SHADY EL NOSHOKATY

interviewed by Predrag Pajdic, February 2007



When we met recently in Cairo I had the pleasure to visit your home/studio, which was full of drawings. You told me you use them as a storyboard, your way to develop an idea and to see it through to your final work. Why drawing?

As we talked when we met in Cairo, for me drawing is a medium of thinking process and emotional expression. It is like talking in the form of one's diary, very personal yet direct. I draw all the time and anywhere I happen to be. I think of it as my original language with which I could express myself fully and understand the process of my ideas developing. This is the real function of drawing for me, it is like a sequential mirror of one's world identity.

Cairo's art scene fascinates me. Your generation of artists is making their mark on the international scene already.
What is the driving force behind this success?
What is your driving force?


My generation grew in totally different environments, socially and politically, but we also have this awareness of our own diversities. Egypt has a real, strong unique character that looks like a transparent layer of old cultures mixed with popular and modern, and the contemporary. Actually this mixture is visible in our features, in our lives. Most of us are simply focusing on our work and our daily life with its fine details.

You mentioned your new idea for work 'The Breath'. Could you please tell me more about it?

'The Breath' is an audio video installation where the image, one shot in a slow motion of a drowning mosque (in water), is not used as an Islamic symbol since one could hardly even recognize the defined character of its kind. But what is visible, I hope, is its unique spiritual effect, as one can be aware of the environment that has a kind of religious history or spiritual activity. So the image was used purposely to evoke a multi religious metaphor, the same as the spoken word AMEN (heard in the background), which also has the same allegorical union and meaning, I believe.

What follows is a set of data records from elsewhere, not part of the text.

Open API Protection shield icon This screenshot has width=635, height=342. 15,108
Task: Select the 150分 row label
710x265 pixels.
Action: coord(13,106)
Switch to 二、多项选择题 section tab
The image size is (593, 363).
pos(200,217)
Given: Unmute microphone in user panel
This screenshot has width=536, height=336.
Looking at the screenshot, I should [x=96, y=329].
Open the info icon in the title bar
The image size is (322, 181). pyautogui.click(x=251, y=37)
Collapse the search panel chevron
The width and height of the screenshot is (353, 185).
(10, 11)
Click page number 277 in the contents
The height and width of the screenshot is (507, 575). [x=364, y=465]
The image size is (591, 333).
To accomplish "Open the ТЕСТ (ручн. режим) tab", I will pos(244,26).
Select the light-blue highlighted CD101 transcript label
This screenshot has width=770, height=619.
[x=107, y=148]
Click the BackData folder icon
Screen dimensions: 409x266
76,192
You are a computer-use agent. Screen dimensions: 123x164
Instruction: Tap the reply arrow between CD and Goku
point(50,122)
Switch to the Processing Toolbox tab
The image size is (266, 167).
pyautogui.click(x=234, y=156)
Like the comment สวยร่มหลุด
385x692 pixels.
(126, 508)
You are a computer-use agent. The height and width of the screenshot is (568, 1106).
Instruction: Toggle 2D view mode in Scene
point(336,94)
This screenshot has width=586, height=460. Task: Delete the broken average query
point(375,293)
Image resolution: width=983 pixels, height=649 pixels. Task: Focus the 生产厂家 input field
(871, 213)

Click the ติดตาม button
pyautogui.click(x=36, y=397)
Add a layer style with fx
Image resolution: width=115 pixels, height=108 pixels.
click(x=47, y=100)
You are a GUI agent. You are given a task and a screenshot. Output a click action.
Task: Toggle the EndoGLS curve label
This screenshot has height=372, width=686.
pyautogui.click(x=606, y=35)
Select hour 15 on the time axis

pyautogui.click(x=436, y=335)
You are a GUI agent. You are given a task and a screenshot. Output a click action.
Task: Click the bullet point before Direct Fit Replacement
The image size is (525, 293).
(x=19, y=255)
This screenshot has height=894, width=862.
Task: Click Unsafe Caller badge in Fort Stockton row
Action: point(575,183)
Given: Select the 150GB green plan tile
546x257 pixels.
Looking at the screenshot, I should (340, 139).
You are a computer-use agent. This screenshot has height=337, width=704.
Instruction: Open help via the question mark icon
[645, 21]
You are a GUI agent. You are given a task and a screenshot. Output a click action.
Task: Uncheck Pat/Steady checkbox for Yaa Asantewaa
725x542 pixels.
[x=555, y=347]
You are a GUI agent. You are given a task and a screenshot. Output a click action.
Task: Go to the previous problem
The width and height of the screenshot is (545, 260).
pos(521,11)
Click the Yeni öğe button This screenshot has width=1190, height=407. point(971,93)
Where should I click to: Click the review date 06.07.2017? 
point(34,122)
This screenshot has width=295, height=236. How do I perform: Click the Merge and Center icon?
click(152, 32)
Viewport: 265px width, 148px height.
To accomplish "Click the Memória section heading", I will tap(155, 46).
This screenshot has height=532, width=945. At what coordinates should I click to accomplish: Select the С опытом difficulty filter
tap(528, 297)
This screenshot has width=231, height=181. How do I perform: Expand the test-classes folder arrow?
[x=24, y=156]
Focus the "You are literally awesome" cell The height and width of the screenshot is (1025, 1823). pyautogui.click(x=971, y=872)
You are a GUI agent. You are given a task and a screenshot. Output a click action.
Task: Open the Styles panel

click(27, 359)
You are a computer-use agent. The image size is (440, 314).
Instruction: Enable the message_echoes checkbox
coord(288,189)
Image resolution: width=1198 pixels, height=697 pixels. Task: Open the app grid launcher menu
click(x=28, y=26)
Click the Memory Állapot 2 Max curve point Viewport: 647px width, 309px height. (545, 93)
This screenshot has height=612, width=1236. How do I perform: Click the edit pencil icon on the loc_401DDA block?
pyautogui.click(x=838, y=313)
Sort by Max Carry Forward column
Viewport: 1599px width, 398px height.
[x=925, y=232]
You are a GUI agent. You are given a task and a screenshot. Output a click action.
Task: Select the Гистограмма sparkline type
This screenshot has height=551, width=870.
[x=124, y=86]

Almost all prayers in world religions use it as the final word of a prayer. When pronounced or heard by many people at the same time, this word almost connects/unifies in the same spiritual moment, all lives as one. In this instant, with this breath, one could arrive at a higher spot from which to detach oneself from this endless drowning spiritual space (the world we live in). In the work, the word AMEN is repeated in an endless loop.

'The Breath' aims to unify all deferent religious perspectives in one. It is about finding a way to communicate through our social and cultural differences, which has become a universal misunderstanding, an immense conflict between the Middle East and the West; the reason for raising hate and wars.